* Collected data entries *
=== Begin Enclosure ===

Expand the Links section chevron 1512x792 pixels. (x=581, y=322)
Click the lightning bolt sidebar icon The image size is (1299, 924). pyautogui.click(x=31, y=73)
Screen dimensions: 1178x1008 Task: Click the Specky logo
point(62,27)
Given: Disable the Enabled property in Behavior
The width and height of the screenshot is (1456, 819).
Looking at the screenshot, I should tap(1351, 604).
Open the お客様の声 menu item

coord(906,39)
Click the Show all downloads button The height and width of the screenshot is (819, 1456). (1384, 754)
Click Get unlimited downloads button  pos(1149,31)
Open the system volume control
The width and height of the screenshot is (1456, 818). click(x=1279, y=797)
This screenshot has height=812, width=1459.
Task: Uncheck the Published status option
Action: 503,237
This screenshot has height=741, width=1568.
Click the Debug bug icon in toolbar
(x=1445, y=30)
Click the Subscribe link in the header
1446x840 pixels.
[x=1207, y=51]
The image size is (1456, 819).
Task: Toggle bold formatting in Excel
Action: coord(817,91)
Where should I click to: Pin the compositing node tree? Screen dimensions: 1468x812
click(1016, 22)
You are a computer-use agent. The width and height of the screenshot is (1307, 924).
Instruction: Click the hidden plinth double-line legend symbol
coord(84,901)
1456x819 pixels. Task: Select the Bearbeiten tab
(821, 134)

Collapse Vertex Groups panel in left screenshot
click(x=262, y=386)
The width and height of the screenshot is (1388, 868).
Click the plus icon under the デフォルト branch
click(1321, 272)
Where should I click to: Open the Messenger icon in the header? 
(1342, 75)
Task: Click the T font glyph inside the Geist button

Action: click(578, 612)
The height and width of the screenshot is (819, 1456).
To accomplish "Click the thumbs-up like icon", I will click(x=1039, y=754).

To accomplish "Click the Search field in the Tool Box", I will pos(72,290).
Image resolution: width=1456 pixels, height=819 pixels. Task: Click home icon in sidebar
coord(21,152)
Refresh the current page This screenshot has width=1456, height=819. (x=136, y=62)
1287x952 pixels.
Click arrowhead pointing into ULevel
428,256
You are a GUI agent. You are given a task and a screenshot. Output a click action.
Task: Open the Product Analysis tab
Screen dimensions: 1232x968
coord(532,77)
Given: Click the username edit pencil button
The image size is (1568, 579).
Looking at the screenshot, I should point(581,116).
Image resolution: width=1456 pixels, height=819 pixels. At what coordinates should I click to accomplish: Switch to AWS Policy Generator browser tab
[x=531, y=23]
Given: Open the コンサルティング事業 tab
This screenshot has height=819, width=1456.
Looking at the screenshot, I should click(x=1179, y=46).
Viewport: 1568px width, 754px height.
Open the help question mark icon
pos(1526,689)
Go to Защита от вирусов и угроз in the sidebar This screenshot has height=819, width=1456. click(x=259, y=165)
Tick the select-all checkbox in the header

=== End Enclosure ===

* What the task requires *
Beginning at the line with "Instruction: Click the" and stopping after the line with "You are a GUI", please write out every line of the data above exactly and nothing else.

* Written solution *
Instruction: Click the hidden plinth double-line legend symbol
coord(84,901)
1456x819 pixels. Task: Select the Bearbeiten tab
(821, 134)

Collapse Vertex Groups panel in left screenshot
click(x=262, y=386)
The width and height of the screenshot is (1388, 868).
Click the plus icon under the デフォルト branch
click(1321, 272)
Where should I click to: Open the Messenger icon in the header? 
(1342, 75)
Task: Click the T font glyph inside the Geist button

Action: click(578, 612)
The height and width of the screenshot is (819, 1456).
To accomplish "Click the thumbs-up like icon", I will click(x=1039, y=754).

To accomplish "Click the Search field in the Tool Box", I will pos(72,290).
Image resolution: width=1456 pixels, height=819 pixels. Task: Click home icon in sidebar
coord(21,152)
Refresh the current page This screenshot has width=1456, height=819. (x=136, y=62)
1287x952 pixels.
Click arrowhead pointing into ULevel
428,256
You are a GUI agent. You are given a task and a screenshot. Output a click action.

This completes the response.